May Ignores the Folly of Heath to Call Snap General Election: can Labour respond?

So, Theresa May has called for a snap general election for the UK to be held on the 8th June 2017. The short-notice announcement this morning came somewhat as a surprise given that May has consistently claimed that she would not call an early election and thereby add further chaos to the Brexit process.

May during her announcement outside 10 Downing Street

Logically, however, this particular political u-turn makes sense. Not only is a handsome Conservative Party victory likely given the disarray of the Labour Party but a resounding majority would give May the mandate she needs to continue to push towards a hard Brexit. Additionally, as BBC political editor Laura Kuenssberg notes:

Dealing day-to-day with a small majority has given Conservative backbenchers significant power to force the government to back down on a variety of issues.

Jeremy Corbyn, the Opposition leader, has welcomed the announcement and therefore it is likely that Parliament will approve the decision to take the British electorate to the polls once more.

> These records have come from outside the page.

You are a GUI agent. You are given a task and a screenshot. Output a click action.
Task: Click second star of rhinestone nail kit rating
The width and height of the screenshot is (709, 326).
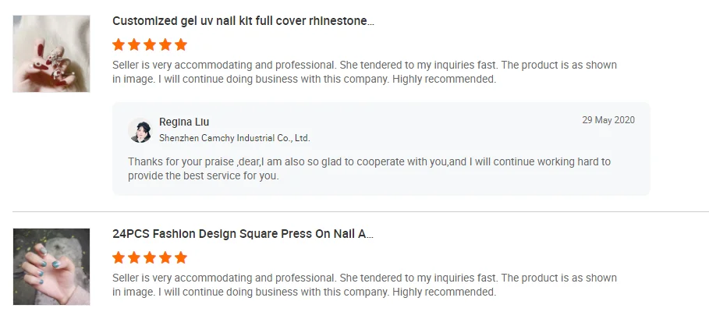pyautogui.click(x=134, y=44)
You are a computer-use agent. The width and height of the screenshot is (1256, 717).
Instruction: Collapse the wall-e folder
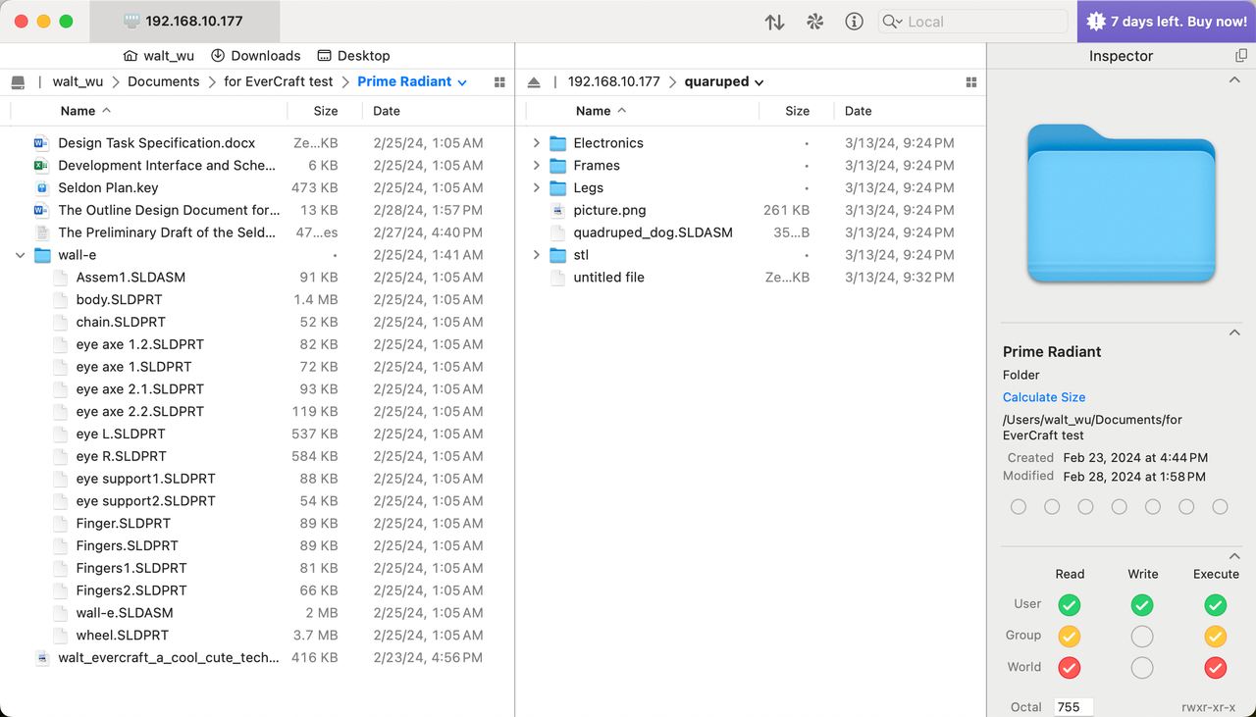coord(20,254)
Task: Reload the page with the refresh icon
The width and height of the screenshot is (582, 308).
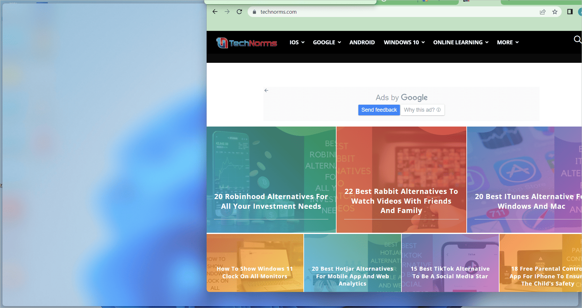Action: click(x=239, y=12)
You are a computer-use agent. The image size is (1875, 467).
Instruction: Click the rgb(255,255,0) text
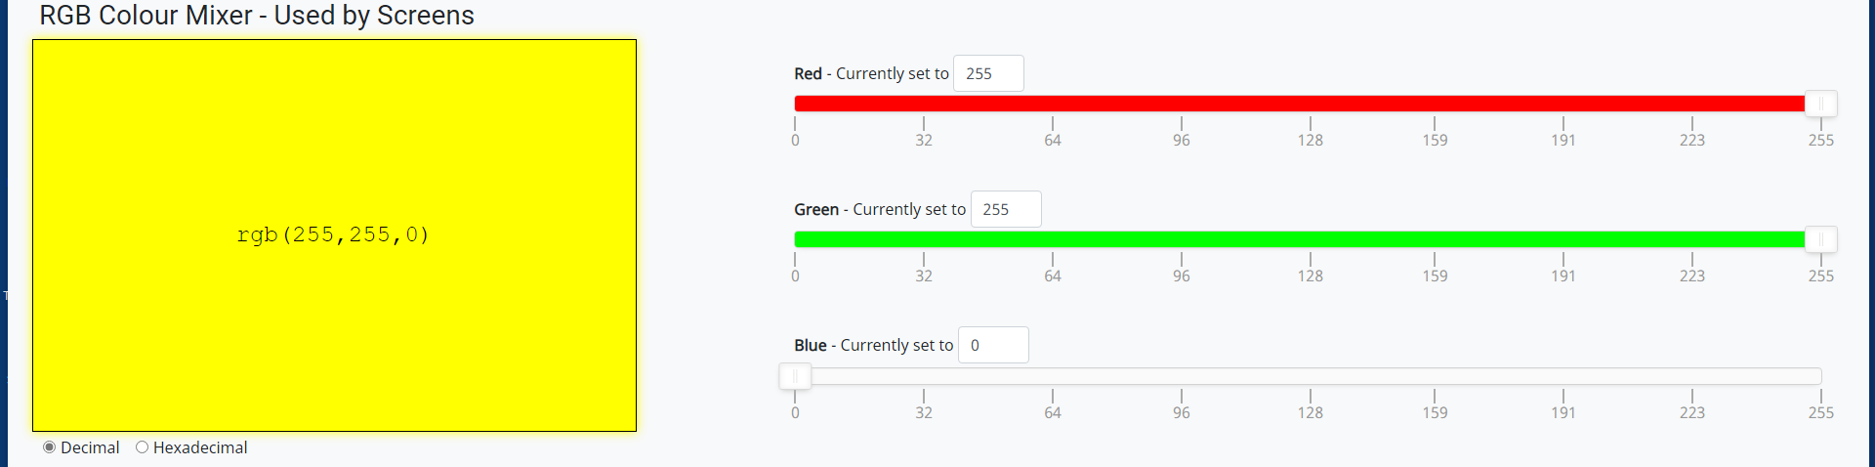[x=334, y=234]
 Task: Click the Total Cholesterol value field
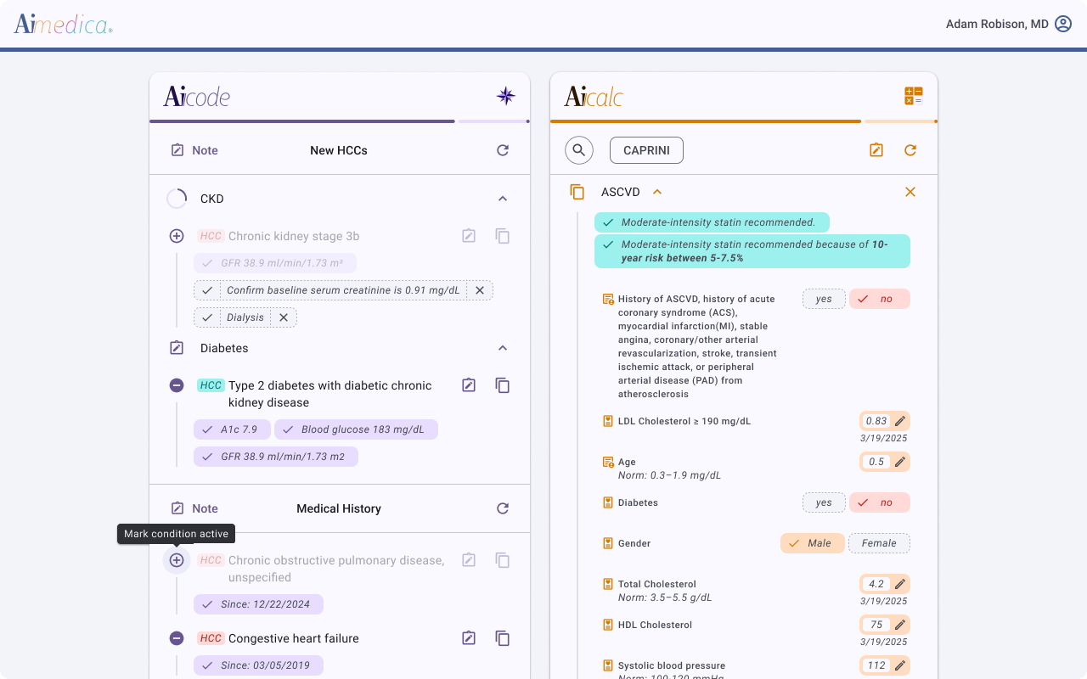(876, 584)
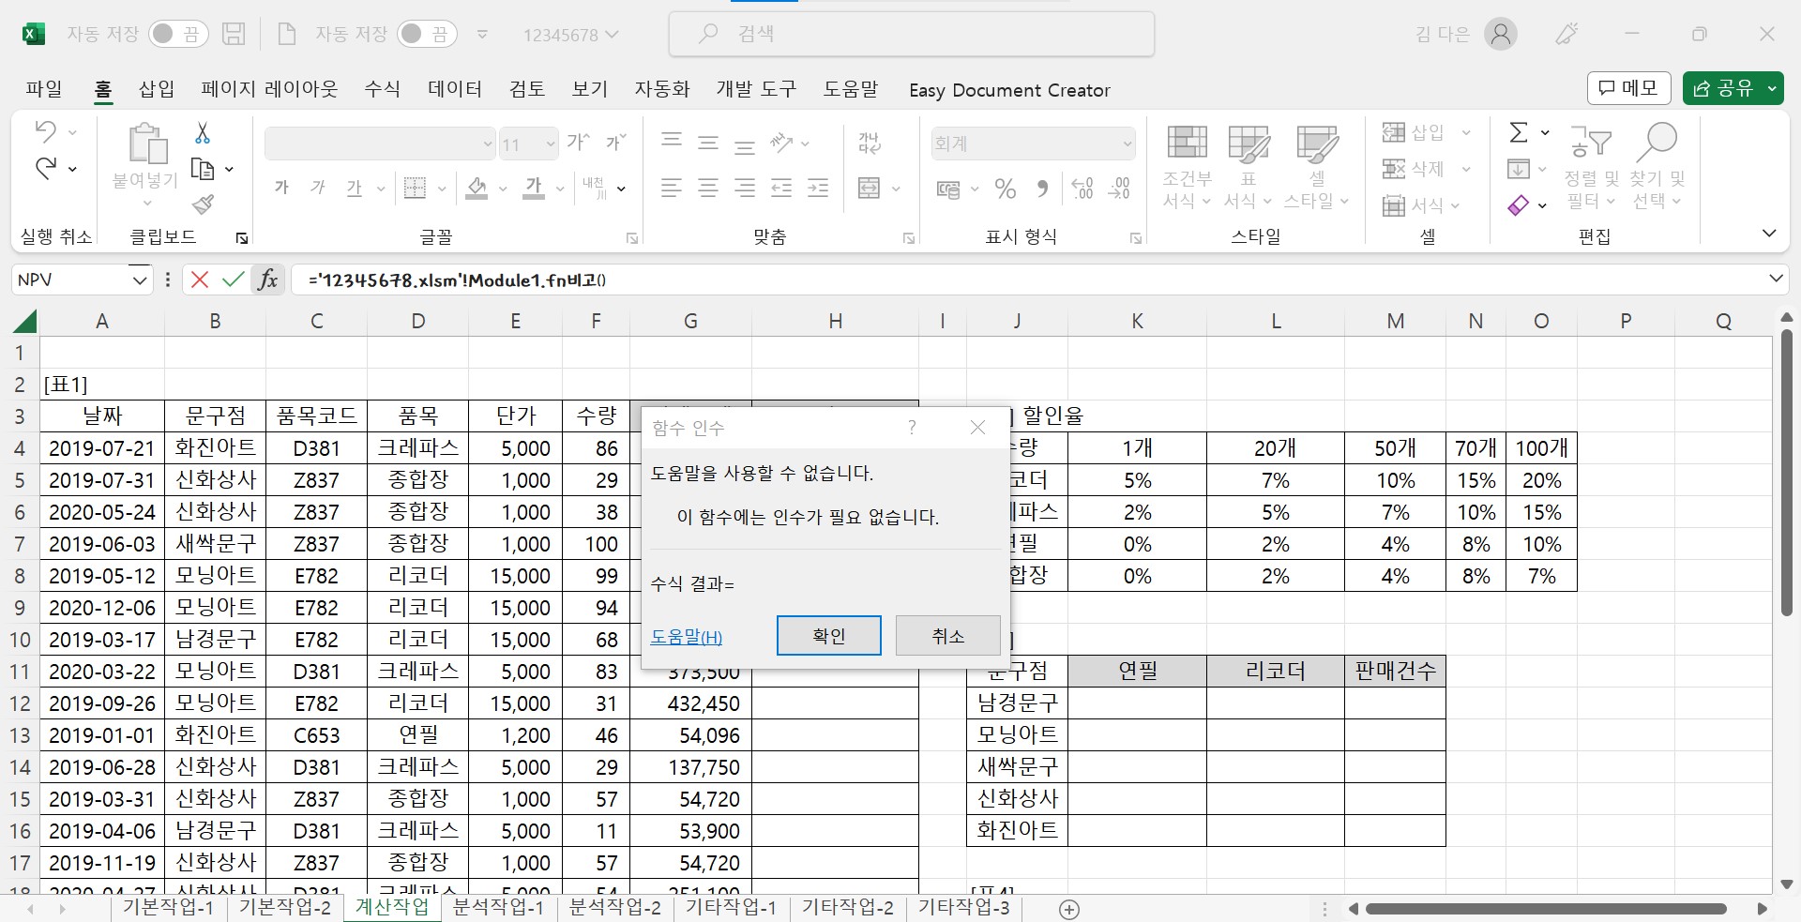
Task: Open the 수식 ribbon tab
Action: (x=382, y=89)
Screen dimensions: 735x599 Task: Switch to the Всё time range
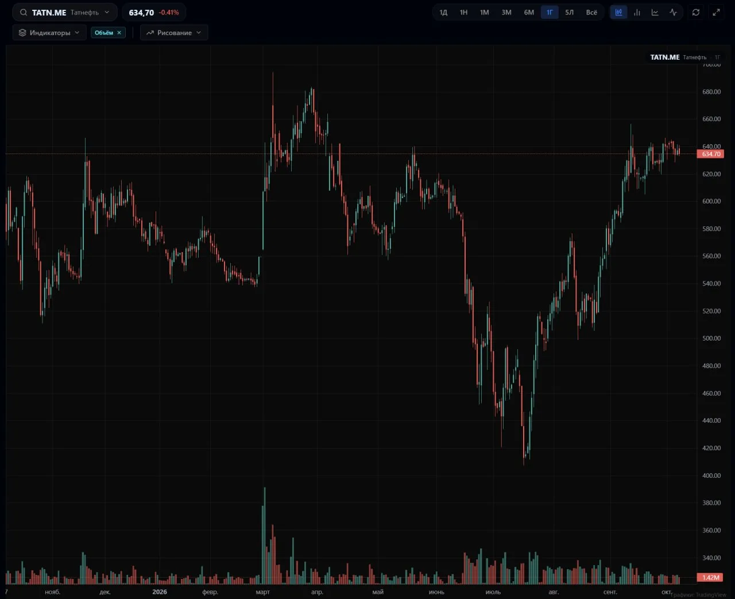(591, 12)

Whilst current projections suggest a Tory landslide, May should be wary of recent history. The last snap election called by a Conservative Prime Minister was in February 1974 when Edward Heath sought a new majority as an affirmation of his policy towards the Miners’ Strike.

Heath, confident of victory, did not bargain on other factors coming into play during the election campaign. A stagnating economy and continuing inflation led to a loss of government credibility, whilst the decision to join the European Economic Community (EEC), the forerunner of the European Union, alienated people both within and outside the Conservative Party. Tory stalwart Enoch Powell – he of the ‘rivers of blood’ speech – went as far as to campaign against Heath.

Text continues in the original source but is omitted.